The tribunal’s ruling that none of the Spratly features are islands generating a 200 nautical mile Exclusive Economic Zone (EEZ), and few are high tide elevations, is significant and about as good as could’ve been hoped for from the perspective of reinforcing global commons aspects of the South China Sea and freedom of navigation and over-flight. It flows from this that China could only claim an EEZ in disputed areas near the Philippines through a claim to Taiwan. (Incidentally, Taiwan won’t be happy about the finding that Itu Aba is not an island which generates an EEZ.)
China can still claim vast parts of the seabed of the South China Sea through its continental shelf under UNCLOS given its broad continental margin. But it would need to lodge papers with the UN to ensure international recognition of those rights. It could also continue to claim title to the high tide elevations in the Spratly islands through the means by which sovereignty to land is acquired at international law (the tribunal found a number of features, including Scarborough Shoal were high tide elevations including some that the Philippines had argued were not). But at most, all these elevations would generate would be a 12 nautical mile territorial sea around them.
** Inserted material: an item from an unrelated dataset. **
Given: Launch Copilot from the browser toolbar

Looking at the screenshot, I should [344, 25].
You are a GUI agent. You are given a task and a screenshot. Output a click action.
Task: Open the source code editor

The tribunal specifically did not rule on which country had sovereignty over the high tide elevations.
The consequent finding of violations of Philippine EEZ rights by China through its creation of an artificial installation on Mischief Reef, its fishing practices and interference with the Philippines’ exploitation of hydrocarbons are useful clarifications on the validity of Chinese island-building activities, fishing and other forms of unilateralism. The finding on Chinese destruction of the marine environment is a particularly useful clarification of states’ obligations to protect the marine environment. The principles entailed in these findings would have potential application in other parts of the South China Sea where claimants have built on features which are claimed by more than one state and more generally.
The tribunal denied any special category of “historical rights” exists in the South China Sea outside of what UNCLOS provides. This demystification, which I’ve previously advocated for, is a useful diplomatic tool going forward.
The finding of violations of the obligations under UNCLOS to preserve the marine environment are significant and potentially far reaching, with broader application for preservation of the marine environment beyond national jurisdiction and for fisheries management. It also potentially provides a hook for other nations to act. For example, in sanctioning behaviour by their own nationals which contributes to the destruction of the marine environment by claimants in the South China Sea, by prohibiting port entry for vessels involved in island building, or by refusing to import South China Sea fish illegally caught. The most pertinent analogy here is the response states take to Japanese whaling vessels, for example, not permitting them to enter Australian ports.
Even before the ruling was issued, China had flagged that it would not accept it, a position it has since reinforced. China’s withdrawal from UNCLOS is a possibility that would be a bad result for the international community, and middle powers in particular. Those of us who believe in a rules-based order, and not just the right of might or the ability to reinforce right with might, need to get behind the ruling (Australian Foreign Minister Julie Bishop’s response in her recent press release on the ruling is exactly on point here). As Bishop said, it is an opportunity for the region to come together, and for claimants to re-engage in dialogue with each other based on greater clarity around maritime rights.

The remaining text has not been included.